#### Task statement:
Your output should be every line below, copied exactly.

#### Data extracts:

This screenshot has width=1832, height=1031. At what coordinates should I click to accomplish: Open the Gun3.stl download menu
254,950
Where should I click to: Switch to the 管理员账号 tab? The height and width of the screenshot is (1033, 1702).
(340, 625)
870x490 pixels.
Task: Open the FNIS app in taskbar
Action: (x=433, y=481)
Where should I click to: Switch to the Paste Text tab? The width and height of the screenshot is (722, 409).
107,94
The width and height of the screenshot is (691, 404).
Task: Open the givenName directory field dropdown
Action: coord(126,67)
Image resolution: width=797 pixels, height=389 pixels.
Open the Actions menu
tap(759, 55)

#### Answer area:
This screenshot has width=1832, height=1031. At what coordinates should I click to accomplish: Open the Gun3.stl download menu
254,950
Where should I click to: Switch to the 管理员账号 tab? The height and width of the screenshot is (1033, 1702).
(340, 625)
870x490 pixels.
Task: Open the FNIS app in taskbar
Action: (x=433, y=481)
Where should I click to: Switch to the Paste Text tab? The width and height of the screenshot is (722, 409).
107,94
The width and height of the screenshot is (691, 404).
Task: Open the givenName directory field dropdown
Action: coord(126,67)
Image resolution: width=797 pixels, height=389 pixels.
Open the Actions menu
tap(759, 55)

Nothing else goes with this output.